Smart film directors like Bernardo Bertolucci and Johan van der Keuken collaborate with composers, not just hire them. The results are soundtracks that can stand on their own. These two collections bear this out.
Not only is Music For His Films 1967/1994 the best collection of Willem Breuker’s film scores available on CD, it arguably offers more insight into his early work than any in-print CD. The rarities are in abundance. Pieces from the ’60s and early ’70s find the reedist/composer performing not only with improvisers such as bassist Maarten Altena, drummer Han Bennink, and saxophonist John Tchicai, but also with such esteemed composers as pianist Louis Andriessen and oboe player Gilius van Bergeyk. The collection also supplies a fine thumbnail history of the Kollektief with performances ranging from “The P.L.O. March,” which exemplifies Brueker’s mid-’70s edge, to ’94’s strings-augmented “On Animal Locomotion,” one of Breuker’s more seamless joinings of improvised space and detailed orchestration. Unlike some Breuker film scores, his work with Johan van der Keuken showcases the Kollektief’s deep bench; this 2-disc package greatly benefits from the solos of such present-day Kollektief members as bassist Arjen Gorter, trumpeter Boy Raaymakers, and altoist Peter Barkema.

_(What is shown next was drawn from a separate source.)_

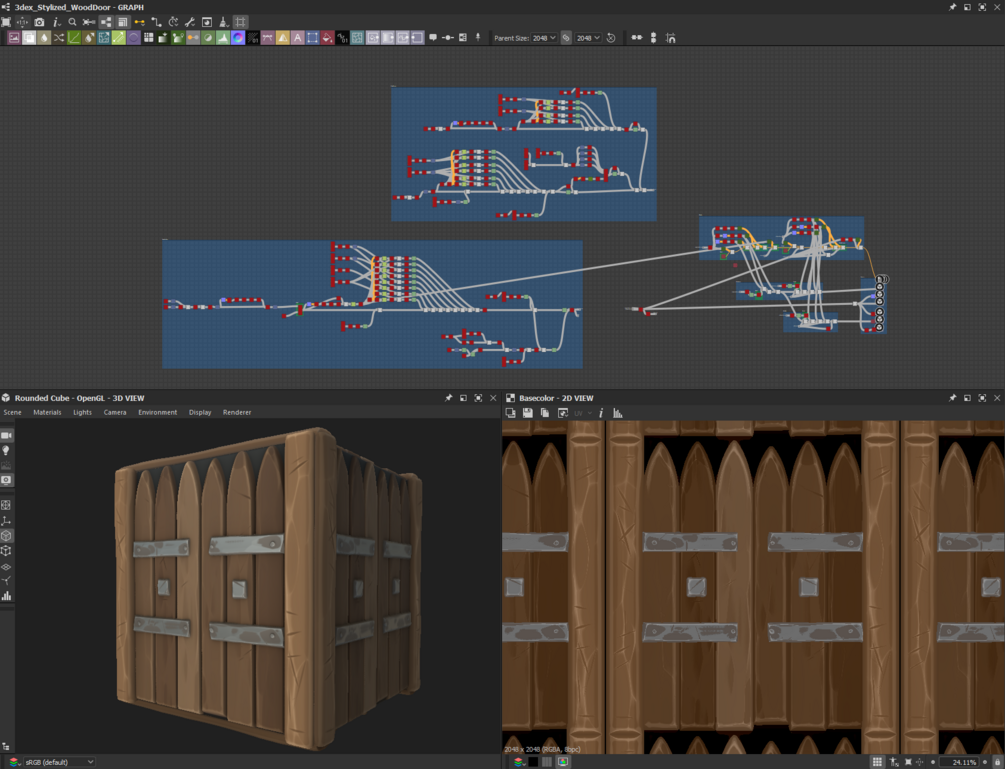The width and height of the screenshot is (1005, 769).
Task: Open the first Parent Size 2048 dropdown
Action: click(545, 38)
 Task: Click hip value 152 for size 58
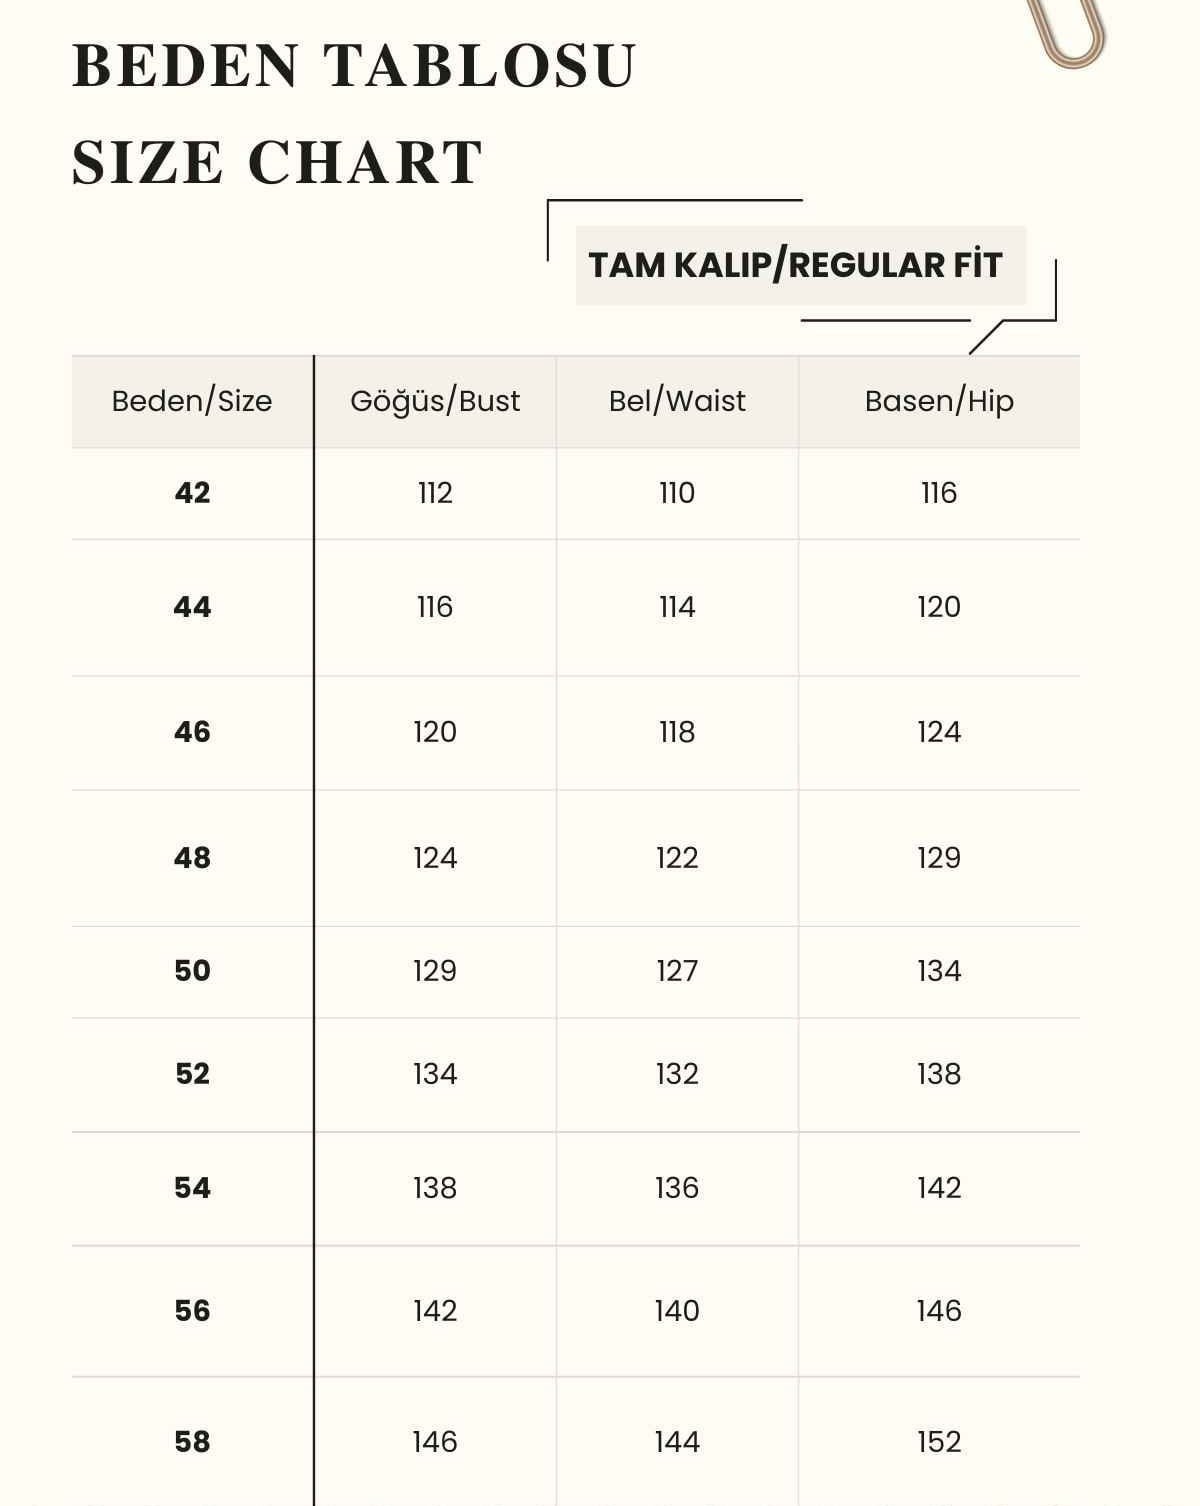939,1442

The powerful, provocative score for Last Tango in Paris was composed by Gato Barbieri, who masterfully tapped the film’s seething passion in a few simple variations of a memorable main theme. Oliver Nelson’s orchestrations progressively tinted the material through the course of the film, deftly meshing profundo strings, wistful accordian, and Barbieri’s soaring tenor saxophone. It is one of the greatest film scores of all times.